──────── BACAAN ────────
(email si inem wong ndeso, setelah berkelana di kota)
Kepada yang dirohmati Allah,
Kang Emen
Di Bumi Allah
Assalamualiakum.. wr wb
Kang, Aq tulis surat/email ini, karena Aq nggak berani bertemu dengan
dirimu. Aq juga takut ngobrol langsung denganmu, Kang. Karena Aq
khawatir perasaanku mempengaruhi keputusan yang Aq buat nantinya.
To
the point aja ya, Kang. Setelah kepergianku ke kota dan cukup lama
tidak berinteraksi dengan Akang, Aq disini diinteraksi (diajak ngobrol)
dengan adik-adik mahasiswa. Dari situ, Aq diajak diskusi banyak tentang
Islam, meskipun Aq hanya seorang karyawan pabrik, tapi Aq juga berhak
mengenal Islam dan punya hak untuk mendapatkan hidayah Allah…
Begini
Kang, Aq sekarang aktif di sebuah kelompok kajian Islam. Tapi
sebenarnya bukan karena kelompok itu sendiri, aku menulis surat ini.
Melainkan setelah mempelajari Islam lebih dalam, aku menemukan interaksi
selama ini yang kita lakukan sudah salah kaprah menurut Islam…
Kang, Aq memang sekarang masih baru belajar Islam secara kaffah dan
konsekuensi dari mempelajari Islam, menurutku itu ada 2 hal: yakni
terikat dengan apa yang telah kita pelajari (syariat Islam), dan yang
kedua adalah menyampaikannya kepada orang lain (dakwah).
Dari
yang aku pelajari sampai sekarang ini. Ada dua pelajaran berharga,
pertama: tentang pakaian seorang perempuan (muslimah). Ternyata pakaian
yang syar'i, untuk muslimah adalah Jilbab dan kerudung. Jilbab itu
adalah baju longgar (macam daster) yang menutupi seluruh tubuh perempuan
dari atas (bagian leher) sampai bawah (kaki). Sedangkan Kerudung
(khimar) adalah kain yang digunakan di kepala menjulur sampai ke dada.
Kedua pakaian itu sebenarnya juga telah dijelaskan dalam Al Qur’an.
────────
**LATIHAN A**: Salin dengan tepat bagian bacaan tentang surat kepada Kang Emen, mulai dari "(email si inem" dan berakhir pada "Aq buat nantinya.".
──────── DATA SUMBER ────────
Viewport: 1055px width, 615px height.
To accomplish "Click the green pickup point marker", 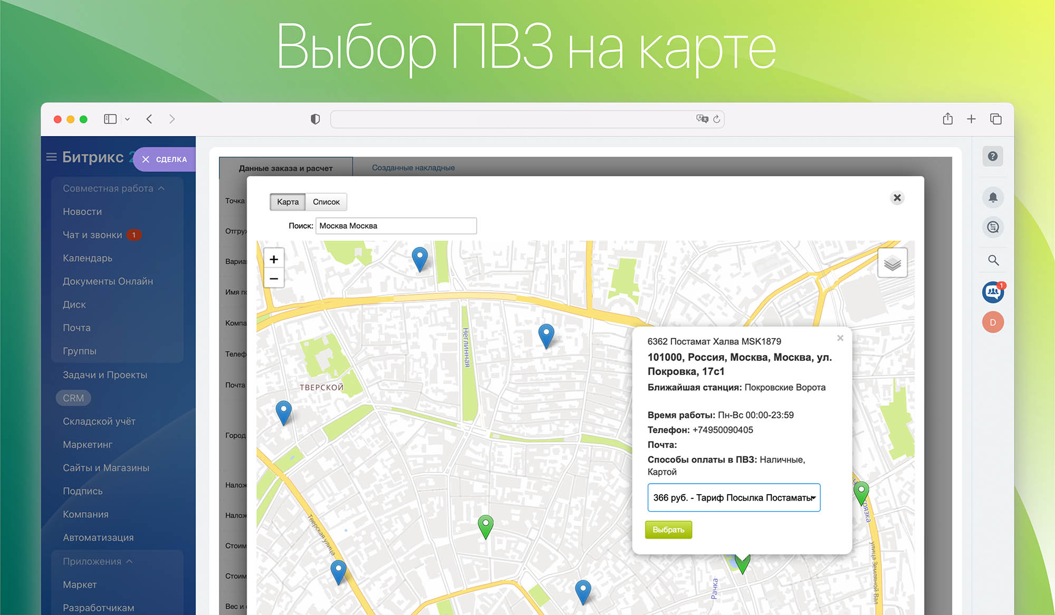I will (x=485, y=524).
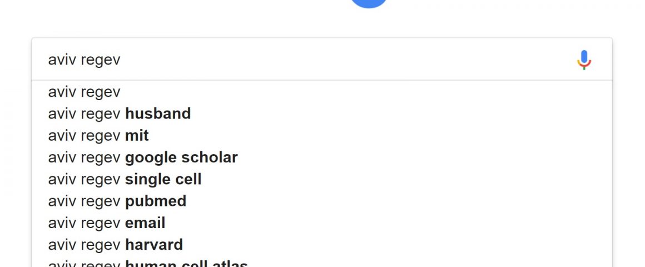Select the 'aviv regev email' suggestion
Image resolution: width=645 pixels, height=267 pixels.
pos(322,223)
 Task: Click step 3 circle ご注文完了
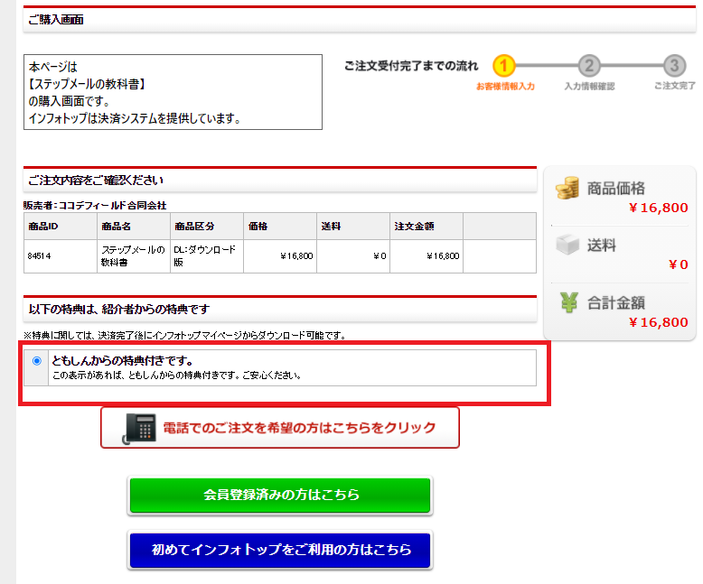(673, 66)
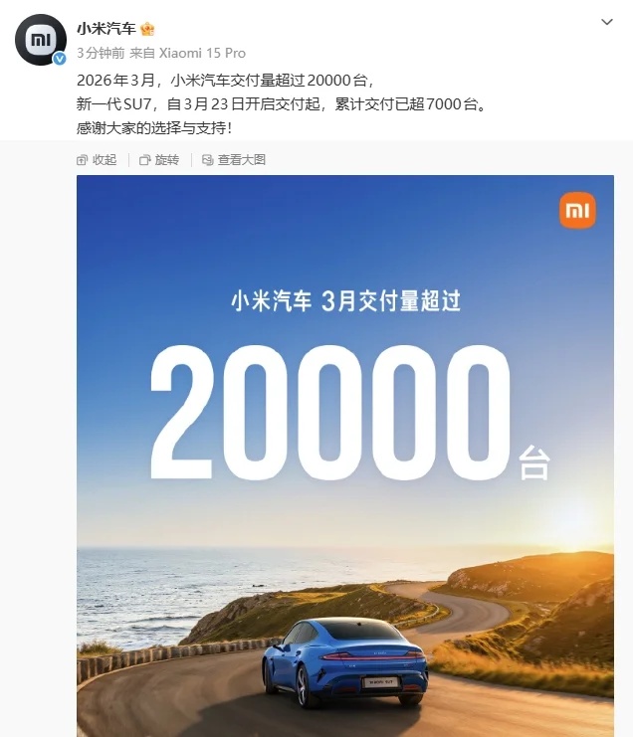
────────
**LATIHAN B**: Kembalikan setiap baris entri di atas yang mengandung kata "height". Perbedaan huruf besar dan kecil diperhitungkan.

**JAWABAN A**:
(email si inem wong ndeso, setelah berkelana di kota)
Kepada yang dirohmati Allah,
Kang Emen
Di Bumi Allah
Assalamualiakum.. wr wb
Kang, Aq tulis surat/email ini, karena Aq nggak berani bertemu dengan
dirimu. Aq juga takut ngobrol langsung denganmu, Kang. Karena Aq
khawatir perasaanku mempengaruhi keputusan yang Aq buat nantinya.

**JAWABAN B**:
Viewport: 1055px width, 615px height.
Image resolution: width=645 pixels, height=267 pixels.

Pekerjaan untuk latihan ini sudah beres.